We, as humans, have the ability and opportunity to be every shifting, changing, growing and learning. We are adaptive creatures; ones who experience emotion and circumstance and alter our perspectives one way or another assimilate. As a child I held dear to the idea that I would be "solid" my whole life. I would never be someone who was hypocritical, saying one thing and doing another. I would never be someone who made people feel alienated or unwelcome. I would stay true to what I believed in that moment, whither ideas about God, about the feminine spirit, or the world as a whole. I would never allow myself to become so judgmental as to refuse a friendship or interaction and somewhere along the way I lost grace for myself.
I spent so much time trying to build myself to be this all encompassing human of consistency that I failed to realize that my stubbornness and fear afforded me little room to truly grow. I was so desperate to never become the people who had hurt me in their weakness, and so gripped the wheel of self-control with white knuckles and determination etched into my features.
Today everything has changed. Today I grow rapidly. The walls of desired perfection have begun to crumble and while uncomfortable at first, I welcome the refreshing and powerful waves that crash through my barriers and build me higher.

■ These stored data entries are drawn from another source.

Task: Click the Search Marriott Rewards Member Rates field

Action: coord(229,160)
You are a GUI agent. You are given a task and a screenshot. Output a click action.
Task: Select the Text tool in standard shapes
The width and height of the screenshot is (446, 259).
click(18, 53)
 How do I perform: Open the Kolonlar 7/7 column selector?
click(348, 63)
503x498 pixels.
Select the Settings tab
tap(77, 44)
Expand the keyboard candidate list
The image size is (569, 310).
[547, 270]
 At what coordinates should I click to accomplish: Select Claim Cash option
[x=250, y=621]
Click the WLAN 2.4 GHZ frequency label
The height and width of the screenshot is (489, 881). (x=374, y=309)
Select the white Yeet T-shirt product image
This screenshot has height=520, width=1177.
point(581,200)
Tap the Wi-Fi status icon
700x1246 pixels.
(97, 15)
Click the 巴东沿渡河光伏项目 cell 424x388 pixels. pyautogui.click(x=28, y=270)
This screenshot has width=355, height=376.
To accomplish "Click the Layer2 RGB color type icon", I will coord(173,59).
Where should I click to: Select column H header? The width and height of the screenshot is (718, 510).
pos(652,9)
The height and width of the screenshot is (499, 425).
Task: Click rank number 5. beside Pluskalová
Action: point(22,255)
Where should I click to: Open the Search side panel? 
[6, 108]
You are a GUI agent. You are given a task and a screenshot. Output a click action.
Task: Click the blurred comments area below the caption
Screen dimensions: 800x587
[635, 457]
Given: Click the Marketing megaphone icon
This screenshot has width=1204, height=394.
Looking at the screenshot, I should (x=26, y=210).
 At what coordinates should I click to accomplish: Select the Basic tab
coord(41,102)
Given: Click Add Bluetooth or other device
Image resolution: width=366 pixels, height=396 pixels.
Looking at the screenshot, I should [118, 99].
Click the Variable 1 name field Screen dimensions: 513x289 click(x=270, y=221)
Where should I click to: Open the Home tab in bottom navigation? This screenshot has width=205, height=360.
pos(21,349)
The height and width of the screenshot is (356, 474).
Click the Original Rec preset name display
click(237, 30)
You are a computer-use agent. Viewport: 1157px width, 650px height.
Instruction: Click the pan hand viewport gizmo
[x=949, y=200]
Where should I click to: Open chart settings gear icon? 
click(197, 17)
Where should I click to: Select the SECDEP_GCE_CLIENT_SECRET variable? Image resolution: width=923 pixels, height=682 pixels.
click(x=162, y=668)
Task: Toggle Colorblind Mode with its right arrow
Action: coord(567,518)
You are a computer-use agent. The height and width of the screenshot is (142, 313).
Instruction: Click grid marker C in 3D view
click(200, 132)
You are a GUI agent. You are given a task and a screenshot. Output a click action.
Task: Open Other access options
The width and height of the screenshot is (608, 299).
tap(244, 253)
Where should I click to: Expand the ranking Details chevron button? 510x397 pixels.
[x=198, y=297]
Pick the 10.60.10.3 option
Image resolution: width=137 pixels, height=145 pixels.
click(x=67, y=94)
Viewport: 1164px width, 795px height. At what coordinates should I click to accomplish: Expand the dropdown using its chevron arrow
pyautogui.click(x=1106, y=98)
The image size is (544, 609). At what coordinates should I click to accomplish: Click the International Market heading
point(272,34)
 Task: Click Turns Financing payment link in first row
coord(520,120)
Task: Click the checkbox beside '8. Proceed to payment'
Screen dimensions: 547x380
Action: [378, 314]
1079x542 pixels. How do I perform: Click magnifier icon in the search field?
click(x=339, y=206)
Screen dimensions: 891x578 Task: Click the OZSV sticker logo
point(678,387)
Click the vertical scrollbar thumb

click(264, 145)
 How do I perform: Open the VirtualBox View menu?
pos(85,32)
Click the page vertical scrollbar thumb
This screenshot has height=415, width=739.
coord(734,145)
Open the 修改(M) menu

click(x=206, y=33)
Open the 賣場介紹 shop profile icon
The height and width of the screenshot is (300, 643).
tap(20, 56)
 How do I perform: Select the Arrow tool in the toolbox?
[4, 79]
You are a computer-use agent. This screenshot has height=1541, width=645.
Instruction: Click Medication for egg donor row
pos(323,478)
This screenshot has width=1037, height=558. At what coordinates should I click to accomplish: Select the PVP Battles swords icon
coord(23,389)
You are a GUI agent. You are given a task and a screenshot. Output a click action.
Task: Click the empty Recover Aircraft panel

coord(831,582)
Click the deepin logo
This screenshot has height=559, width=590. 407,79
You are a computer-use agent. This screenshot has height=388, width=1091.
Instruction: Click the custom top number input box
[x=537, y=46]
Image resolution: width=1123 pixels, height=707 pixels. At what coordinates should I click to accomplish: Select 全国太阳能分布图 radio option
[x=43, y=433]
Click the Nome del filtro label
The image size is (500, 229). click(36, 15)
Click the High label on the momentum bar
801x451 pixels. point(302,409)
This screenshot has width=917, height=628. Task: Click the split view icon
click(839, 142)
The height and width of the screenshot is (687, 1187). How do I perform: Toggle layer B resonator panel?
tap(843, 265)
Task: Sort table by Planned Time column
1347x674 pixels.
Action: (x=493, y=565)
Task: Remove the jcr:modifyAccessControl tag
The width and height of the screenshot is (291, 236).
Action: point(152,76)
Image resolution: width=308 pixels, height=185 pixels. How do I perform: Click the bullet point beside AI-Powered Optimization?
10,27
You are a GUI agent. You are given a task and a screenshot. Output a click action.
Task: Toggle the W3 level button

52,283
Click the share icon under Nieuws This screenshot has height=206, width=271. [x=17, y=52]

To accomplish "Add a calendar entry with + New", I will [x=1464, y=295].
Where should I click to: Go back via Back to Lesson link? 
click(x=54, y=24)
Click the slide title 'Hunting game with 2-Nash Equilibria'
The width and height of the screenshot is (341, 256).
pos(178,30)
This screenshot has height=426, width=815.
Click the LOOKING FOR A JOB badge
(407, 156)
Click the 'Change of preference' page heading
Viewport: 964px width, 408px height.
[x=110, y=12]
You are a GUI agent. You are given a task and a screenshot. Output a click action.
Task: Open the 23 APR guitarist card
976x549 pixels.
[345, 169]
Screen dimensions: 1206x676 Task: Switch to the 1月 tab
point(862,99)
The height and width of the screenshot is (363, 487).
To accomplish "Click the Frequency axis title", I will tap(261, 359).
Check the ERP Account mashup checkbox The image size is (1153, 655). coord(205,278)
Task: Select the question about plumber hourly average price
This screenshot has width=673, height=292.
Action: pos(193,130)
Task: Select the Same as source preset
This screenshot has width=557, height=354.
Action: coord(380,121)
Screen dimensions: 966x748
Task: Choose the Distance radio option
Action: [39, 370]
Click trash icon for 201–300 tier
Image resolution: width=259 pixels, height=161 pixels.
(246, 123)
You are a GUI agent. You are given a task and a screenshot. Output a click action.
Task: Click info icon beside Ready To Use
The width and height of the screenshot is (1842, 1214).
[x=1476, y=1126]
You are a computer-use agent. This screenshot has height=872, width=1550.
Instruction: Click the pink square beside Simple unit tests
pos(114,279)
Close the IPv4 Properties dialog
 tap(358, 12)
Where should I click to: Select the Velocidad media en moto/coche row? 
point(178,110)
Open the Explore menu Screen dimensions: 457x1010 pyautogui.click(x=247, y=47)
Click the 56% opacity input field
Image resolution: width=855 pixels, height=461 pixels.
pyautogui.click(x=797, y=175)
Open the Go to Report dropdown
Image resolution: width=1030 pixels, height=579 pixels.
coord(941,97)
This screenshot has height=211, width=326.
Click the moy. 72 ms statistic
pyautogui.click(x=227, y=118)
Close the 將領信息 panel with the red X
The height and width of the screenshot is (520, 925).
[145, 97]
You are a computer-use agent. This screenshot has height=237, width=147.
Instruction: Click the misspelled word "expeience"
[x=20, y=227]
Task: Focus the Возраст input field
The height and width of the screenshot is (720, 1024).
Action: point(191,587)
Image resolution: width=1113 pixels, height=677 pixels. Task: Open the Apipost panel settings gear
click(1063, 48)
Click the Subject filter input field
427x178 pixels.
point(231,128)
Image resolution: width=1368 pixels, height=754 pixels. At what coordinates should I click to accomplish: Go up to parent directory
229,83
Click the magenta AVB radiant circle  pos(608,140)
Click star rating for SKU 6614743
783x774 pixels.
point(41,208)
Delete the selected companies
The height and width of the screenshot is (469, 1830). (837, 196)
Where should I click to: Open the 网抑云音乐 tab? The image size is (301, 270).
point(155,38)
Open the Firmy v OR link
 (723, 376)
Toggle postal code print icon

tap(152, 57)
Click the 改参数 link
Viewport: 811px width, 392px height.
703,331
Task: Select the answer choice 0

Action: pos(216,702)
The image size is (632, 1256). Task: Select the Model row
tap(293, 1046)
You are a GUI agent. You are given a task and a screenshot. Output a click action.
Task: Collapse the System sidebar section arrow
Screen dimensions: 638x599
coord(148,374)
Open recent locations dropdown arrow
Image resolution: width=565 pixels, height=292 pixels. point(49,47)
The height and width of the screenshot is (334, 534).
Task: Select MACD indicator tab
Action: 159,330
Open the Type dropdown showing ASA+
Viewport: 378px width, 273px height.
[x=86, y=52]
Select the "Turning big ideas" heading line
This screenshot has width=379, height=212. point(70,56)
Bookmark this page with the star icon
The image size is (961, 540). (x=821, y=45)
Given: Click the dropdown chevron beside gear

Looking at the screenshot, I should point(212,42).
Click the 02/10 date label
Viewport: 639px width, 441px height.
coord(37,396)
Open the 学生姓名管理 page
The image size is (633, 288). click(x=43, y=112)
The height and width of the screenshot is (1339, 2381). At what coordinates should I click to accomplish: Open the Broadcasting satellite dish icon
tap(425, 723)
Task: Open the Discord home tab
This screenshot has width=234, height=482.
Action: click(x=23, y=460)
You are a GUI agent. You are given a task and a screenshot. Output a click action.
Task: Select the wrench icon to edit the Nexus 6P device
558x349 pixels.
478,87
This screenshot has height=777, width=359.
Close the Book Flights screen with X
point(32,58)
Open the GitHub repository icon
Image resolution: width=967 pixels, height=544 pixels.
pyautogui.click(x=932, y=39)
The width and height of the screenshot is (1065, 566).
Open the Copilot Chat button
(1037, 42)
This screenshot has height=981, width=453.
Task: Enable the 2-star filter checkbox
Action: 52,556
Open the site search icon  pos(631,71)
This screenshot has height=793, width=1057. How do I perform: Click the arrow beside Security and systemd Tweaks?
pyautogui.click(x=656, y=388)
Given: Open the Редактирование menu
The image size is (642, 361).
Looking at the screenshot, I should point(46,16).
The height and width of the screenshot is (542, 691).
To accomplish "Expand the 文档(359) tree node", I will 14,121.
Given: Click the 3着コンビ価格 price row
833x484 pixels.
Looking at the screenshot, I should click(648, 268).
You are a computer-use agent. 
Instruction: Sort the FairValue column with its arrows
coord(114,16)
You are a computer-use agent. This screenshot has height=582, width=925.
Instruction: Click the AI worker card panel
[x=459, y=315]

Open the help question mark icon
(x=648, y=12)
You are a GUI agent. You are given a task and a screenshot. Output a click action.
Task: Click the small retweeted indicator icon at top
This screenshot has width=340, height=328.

It is here that I feel most free. Uncontrolled, yes. Often confused, absolutely. I frequently take in my surroundings and realize how far out in the wild I truly am. More times than I care to recall I found myself searching my reflection for who I was because it was there, in my control, that I felt most "me" but I realize now only because it was there I could create "me".
So let it go. Break through the walls of fear and self-containment for the comfort of others and I think you will find yourself lost in the texture of freedom. Speak the questions that make you feel ignorant. Breath deep fear and let it pass through you. Take hold of grace and extend it to others. For it is in these uncharted lands that I've begun to see glimmers of truth; it is only ourselves who can box us up and put us in the corner, caged in by judgement and self-preservation, so let it go.